### [WHAT THE EXERCISE ASKS]
From the piece on ignorance and democracy, copy word for word the part that begins with the words containing "Ignorance, Idiocy, and" and ends with "any stupid people?".

Ignorance, Idiocy, and Democracy
"Every human being has to be born ignorant and, for a time, live in ignorance. But if he remains ignorant that is his own fault. The fight against ignorance waged by everyone during his or her lifetime must be an individual, personal thing."
-- Earl Nightingale
Do you know any stupid people?
Perhaps, perhaps not. What each of us considers being "stupid" varies widely. Many people, myself included, likely cannot perform linear algebra to save their life. Calculating eigenvectors is more difficult than trying to navigate 80 years of conscious existence. That's why I had to take the class twice in college and still only passed with a C. Having a professor who wrote the book on the subject did not help on the first try, either. And going to Japan for 10 days in the middle of fall semester, junior year also did not help my grades in any class I was taking.

### [DATA BLOCK]

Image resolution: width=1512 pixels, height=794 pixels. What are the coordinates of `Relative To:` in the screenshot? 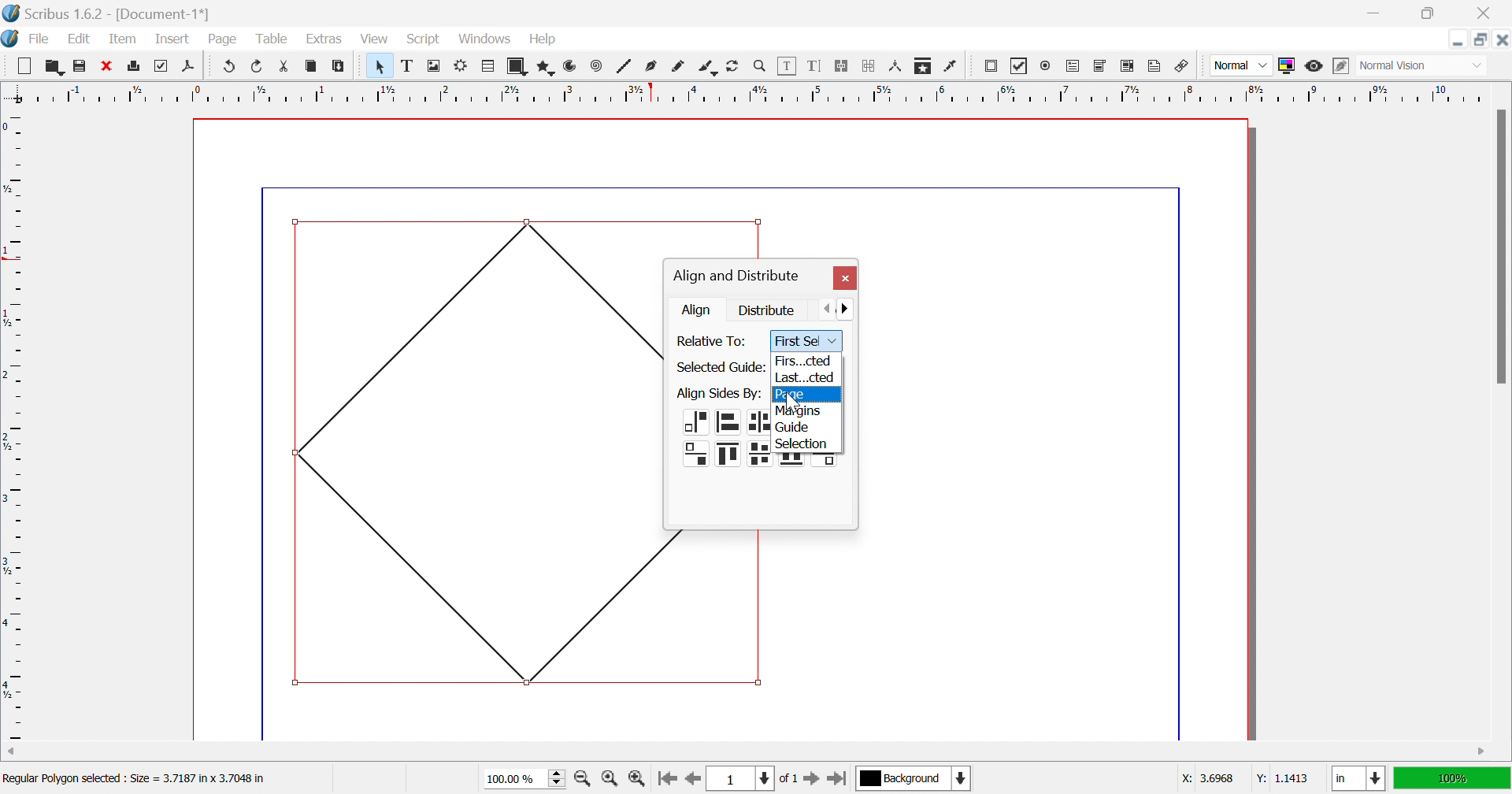 It's located at (715, 341).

### [SOLVED PROBLEM]
Ignorance, Idiocy, and Democracy
"Every human being has to be born ignorant and, for a time, live in ignorance. But if he remains ignorant that is his own fault. The fight against ignorance waged by everyone during his or her lifetime must be an individual, personal thing."
-- Earl Nightingale
Do you know any stupid people?